Для К.Юнга З.Фрейд, по его собственному замечанию, всегда оставался преимущественно врачом, у которого, чем бы ему помимо своего профессионального долга ни приходилось заниматься, – всегда перед глазами стояла невротическая духовная конституция. И потому, говорит К.Юнг, из мира идей З.Фрейда для нас звучит потрясающе пессимистическая оценка бессознательного. Нигде, говорит психолог, у З.Фрейда ни открывается освобождающий

 

 

– 162 –

 

его от профессиональной врачебной установки взгляд на помогающие и исцеляющие силы, которое бессознательное направляло бы во благо больному.

Подобная негативистская позиция по отношению к бессознательному, по убеждению К.Юнга, является лишь частично оправданной. В этом смысле З.Фрейда, говорит он, уже неоднократно уподобляли зубному врачу, который безжалостно удаляет следы кариеса. Сравнение это удачно, если только не рассчитывать, что затем будет поставлена золотая пломба. Психология же З.Фрейда не предлагает ничего взамен, кроме удаленного вещества. Аналитическая же психология, говорит К.Юнг, чтобы отдать должное художественному творчеству, должна совершенно покончить с медицинским предрассудком, что художественное творчество есть болезнь, и тем самым требует иной, не медицинской ориентации.

Если врач обязан проследить причины болезни, то задача психолога состоит в подходе к художественному произведению с совершенно противоположной установкой. Психолог, в представлении К.Юнга, не должен поднимать лишний для художественного творчества вопрос об исходных условиях творчества, ибо казуальная обусловленность личностью художника имеет к произведению искусства не меньше, но и не больше отношения, чем почва к произрастающему из нее растению. Познакомившись со свойствами его произрастания, мы, возможно, начнем понимать некоторые особенности растения. Но из этого не следует, что мы узнаем все самое существенное о самом растении.

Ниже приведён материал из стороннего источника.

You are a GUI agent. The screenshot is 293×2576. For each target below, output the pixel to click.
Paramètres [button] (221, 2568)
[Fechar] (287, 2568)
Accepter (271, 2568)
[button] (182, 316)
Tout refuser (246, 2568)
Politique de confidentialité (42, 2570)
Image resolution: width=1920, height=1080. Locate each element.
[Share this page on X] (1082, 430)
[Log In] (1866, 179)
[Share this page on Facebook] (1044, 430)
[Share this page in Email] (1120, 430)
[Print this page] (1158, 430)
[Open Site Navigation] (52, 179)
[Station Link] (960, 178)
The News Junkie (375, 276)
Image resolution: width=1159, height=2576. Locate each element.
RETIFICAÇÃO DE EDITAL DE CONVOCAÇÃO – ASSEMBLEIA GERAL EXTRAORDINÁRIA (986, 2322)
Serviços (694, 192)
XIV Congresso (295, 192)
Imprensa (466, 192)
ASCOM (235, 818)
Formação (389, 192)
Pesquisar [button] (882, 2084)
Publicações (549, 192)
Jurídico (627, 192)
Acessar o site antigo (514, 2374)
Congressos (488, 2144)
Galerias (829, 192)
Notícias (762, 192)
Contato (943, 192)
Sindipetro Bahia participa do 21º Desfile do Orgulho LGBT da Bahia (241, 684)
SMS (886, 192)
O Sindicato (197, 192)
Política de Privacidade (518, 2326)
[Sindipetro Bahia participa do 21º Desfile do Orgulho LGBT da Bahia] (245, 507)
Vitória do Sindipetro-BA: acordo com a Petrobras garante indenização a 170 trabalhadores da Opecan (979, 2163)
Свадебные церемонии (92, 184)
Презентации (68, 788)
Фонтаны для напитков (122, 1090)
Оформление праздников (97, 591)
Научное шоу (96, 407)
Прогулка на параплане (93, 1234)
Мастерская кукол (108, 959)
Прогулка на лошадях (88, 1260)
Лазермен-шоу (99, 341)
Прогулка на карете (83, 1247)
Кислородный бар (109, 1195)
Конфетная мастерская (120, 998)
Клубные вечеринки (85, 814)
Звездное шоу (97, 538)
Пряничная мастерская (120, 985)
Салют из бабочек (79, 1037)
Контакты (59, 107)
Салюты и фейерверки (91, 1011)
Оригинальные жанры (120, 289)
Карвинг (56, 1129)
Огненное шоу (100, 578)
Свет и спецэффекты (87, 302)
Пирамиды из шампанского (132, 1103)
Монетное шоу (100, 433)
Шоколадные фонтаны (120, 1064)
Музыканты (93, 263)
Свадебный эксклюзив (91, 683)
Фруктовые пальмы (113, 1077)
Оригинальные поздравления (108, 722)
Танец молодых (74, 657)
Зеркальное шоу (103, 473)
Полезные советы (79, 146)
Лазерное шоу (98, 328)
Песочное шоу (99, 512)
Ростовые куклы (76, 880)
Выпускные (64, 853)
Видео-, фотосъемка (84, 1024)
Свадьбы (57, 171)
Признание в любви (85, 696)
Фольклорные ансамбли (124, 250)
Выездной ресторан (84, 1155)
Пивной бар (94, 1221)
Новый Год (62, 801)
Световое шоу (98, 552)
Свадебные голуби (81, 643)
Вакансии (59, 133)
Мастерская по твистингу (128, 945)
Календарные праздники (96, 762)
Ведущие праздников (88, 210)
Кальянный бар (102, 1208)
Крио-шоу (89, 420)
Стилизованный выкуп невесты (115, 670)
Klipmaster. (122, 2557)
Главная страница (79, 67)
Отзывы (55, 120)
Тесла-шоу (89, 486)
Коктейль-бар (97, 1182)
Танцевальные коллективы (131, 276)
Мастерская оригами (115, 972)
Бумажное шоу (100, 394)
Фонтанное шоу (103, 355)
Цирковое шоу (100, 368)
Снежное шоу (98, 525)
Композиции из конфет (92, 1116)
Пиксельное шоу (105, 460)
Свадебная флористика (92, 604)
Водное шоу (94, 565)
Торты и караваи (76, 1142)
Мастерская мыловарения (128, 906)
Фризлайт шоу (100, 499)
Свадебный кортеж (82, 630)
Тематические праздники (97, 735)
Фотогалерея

Равным образом, установка на личностное, провоцируемая вопросом о личных побудительных мотивах творчества, совершенно неадекватна произведению искусства в той мере, в какой произведение искусства не человек, а нечто сверхличностное. Особенный смысл подлинного произведения искусства, утверждает психолог, состоит в том, что ему удается вырваться из теснин и тупиков личностной сферы, оставив позади всю временность и недолговечность всегда ограниченной индивидуальности. С этой точки зрения, как бы не оправдано применение биологически ориентированной психологии к среднему человеку, она, говорит К.Юнг, не применима для художественного произведения и тем самым для человека как творца. В то же время, говоря о психологии художественного произведения, замечает он, мы должны прежде всего иметь в виду две совершенно различные возможности его возникновения потому, что многие очень важные для психологического анализа вещи зависят от описанного ниже различия.

 

 

– 163 –

 

По аналогии с растением, которое не только продукт почвы, но еще и самостоятельный живой творческий процесс, сущность которого не имеет никакого отношения к почве, – произведение искусства есть не следствие и не производная величина, а творческое преображение исходных условий и обстоятельств. В этом плане художественное произведение необходимо рассматривать как образотворчество, свободно распоряжающееся своими исходными условиями. И его смысл, и его специфическая природа покоятся не во внешних условиях, но в нем самом. Разумеется, говорит психолог, существуют вещи стихотворного и прозаического жанра, возникающие целиком из намерения их автора достичь с их помощью того или иного воздействия.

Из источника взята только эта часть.